Requirement: Could you copy the items word for word, starting at the first line and stopping after the line that contains "(x=92, y=264)"?

Input material:

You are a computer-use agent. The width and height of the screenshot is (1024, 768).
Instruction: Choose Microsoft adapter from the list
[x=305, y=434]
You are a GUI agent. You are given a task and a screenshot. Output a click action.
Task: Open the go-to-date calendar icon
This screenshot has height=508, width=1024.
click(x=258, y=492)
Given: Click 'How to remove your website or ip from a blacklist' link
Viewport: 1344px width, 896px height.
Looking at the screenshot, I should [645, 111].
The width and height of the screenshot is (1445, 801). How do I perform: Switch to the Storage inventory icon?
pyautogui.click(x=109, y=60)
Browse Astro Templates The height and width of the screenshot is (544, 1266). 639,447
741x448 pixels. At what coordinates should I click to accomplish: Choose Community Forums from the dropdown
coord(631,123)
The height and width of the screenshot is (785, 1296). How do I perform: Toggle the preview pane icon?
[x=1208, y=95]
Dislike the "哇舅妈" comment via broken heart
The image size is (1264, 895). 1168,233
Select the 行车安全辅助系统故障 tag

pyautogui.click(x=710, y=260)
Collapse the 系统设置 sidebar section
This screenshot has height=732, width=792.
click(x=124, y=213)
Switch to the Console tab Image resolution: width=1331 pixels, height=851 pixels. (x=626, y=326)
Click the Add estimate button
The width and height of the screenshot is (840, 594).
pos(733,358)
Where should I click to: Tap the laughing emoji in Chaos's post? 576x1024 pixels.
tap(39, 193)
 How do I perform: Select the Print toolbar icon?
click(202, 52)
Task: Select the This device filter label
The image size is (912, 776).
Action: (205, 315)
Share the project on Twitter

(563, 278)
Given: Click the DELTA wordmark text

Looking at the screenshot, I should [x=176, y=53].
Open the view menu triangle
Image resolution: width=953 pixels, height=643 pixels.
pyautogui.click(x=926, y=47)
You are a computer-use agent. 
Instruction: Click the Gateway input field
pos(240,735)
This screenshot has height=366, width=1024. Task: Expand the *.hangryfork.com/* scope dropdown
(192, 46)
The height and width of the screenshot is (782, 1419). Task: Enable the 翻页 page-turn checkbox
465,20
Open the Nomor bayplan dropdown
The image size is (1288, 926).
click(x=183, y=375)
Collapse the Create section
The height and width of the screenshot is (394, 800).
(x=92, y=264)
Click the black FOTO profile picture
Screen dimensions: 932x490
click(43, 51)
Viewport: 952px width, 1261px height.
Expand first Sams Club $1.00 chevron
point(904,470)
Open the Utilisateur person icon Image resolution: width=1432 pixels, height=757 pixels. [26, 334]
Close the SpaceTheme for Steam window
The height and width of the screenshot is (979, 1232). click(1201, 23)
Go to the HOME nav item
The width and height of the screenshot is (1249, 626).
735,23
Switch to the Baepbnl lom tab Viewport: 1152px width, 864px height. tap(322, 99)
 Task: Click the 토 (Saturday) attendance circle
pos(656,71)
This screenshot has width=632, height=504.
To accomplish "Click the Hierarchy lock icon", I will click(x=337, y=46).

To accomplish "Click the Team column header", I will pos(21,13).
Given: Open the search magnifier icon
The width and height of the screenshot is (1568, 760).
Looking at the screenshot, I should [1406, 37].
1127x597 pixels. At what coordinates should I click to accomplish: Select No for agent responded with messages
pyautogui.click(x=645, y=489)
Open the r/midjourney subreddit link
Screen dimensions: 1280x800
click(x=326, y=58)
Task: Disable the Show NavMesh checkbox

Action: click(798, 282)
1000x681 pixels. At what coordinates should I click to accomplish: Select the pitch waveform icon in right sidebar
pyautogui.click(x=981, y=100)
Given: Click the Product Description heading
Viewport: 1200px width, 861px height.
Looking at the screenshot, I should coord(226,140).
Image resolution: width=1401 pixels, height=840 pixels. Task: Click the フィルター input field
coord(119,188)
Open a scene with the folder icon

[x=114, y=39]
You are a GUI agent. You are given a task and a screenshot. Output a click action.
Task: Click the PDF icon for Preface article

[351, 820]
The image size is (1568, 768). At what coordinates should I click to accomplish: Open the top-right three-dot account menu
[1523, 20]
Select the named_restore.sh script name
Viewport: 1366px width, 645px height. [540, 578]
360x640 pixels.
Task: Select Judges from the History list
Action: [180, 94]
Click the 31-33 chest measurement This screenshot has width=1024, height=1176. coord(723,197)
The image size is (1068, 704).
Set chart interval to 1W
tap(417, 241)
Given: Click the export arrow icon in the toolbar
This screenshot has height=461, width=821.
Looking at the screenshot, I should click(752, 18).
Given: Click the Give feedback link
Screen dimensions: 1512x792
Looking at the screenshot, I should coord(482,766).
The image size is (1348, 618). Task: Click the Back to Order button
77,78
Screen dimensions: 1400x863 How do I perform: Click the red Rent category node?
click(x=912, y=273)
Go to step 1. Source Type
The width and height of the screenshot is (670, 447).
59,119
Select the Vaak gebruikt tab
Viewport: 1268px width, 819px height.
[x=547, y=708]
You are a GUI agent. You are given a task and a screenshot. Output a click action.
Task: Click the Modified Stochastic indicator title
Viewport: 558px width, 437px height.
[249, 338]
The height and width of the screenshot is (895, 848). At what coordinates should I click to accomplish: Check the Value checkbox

The reply:
You are a computer-use agent. The width and height of the screenshot is (1024, 768).
Instruction: Choose Microsoft adapter from the list
[x=305, y=434]
You are a GUI agent. You are given a task and a screenshot. Output a click action.
Task: Open the go-to-date calendar icon
This screenshot has height=508, width=1024.
click(x=258, y=492)
Given: Click 'How to remove your website or ip from a blacklist' link
Viewport: 1344px width, 896px height.
Looking at the screenshot, I should [645, 111].
The width and height of the screenshot is (1445, 801). How do I perform: Switch to the Storage inventory icon?
pyautogui.click(x=109, y=60)
Browse Astro Templates The height and width of the screenshot is (544, 1266). 639,447
741x448 pixels. At what coordinates should I click to accomplish: Choose Community Forums from the dropdown
coord(631,123)
The height and width of the screenshot is (785, 1296). How do I perform: Toggle the preview pane icon?
[x=1208, y=95]
Dislike the "哇舅妈" comment via broken heart
The image size is (1264, 895). 1168,233
Select the 行车安全辅助系统故障 tag

pyautogui.click(x=710, y=260)
Collapse the 系统设置 sidebar section
This screenshot has height=732, width=792.
click(x=124, y=213)
Switch to the Console tab Image resolution: width=1331 pixels, height=851 pixels. (x=626, y=326)
Click the Add estimate button
The width and height of the screenshot is (840, 594).
pos(733,358)
Where should I click to: Tap the laughing emoji in Chaos's post? 576x1024 pixels.
tap(39, 193)
 How do I perform: Select the Print toolbar icon?
click(202, 52)
Task: Select the This device filter label
The image size is (912, 776).
Action: (205, 315)
Share the project on Twitter

(563, 278)
Given: Click the DELTA wordmark text

Looking at the screenshot, I should [x=176, y=53].
Open the view menu triangle
Image resolution: width=953 pixels, height=643 pixels.
pyautogui.click(x=926, y=47)
You are a computer-use agent. 
Instruction: Click the Gateway input field
pos(240,735)
This screenshot has height=366, width=1024. Task: Expand the *.hangryfork.com/* scope dropdown
(192, 46)
The height and width of the screenshot is (782, 1419). Task: Enable the 翻页 page-turn checkbox
465,20
Open the Nomor bayplan dropdown
The image size is (1288, 926).
click(x=183, y=375)
Collapse the Create section
The height and width of the screenshot is (394, 800).
(x=92, y=264)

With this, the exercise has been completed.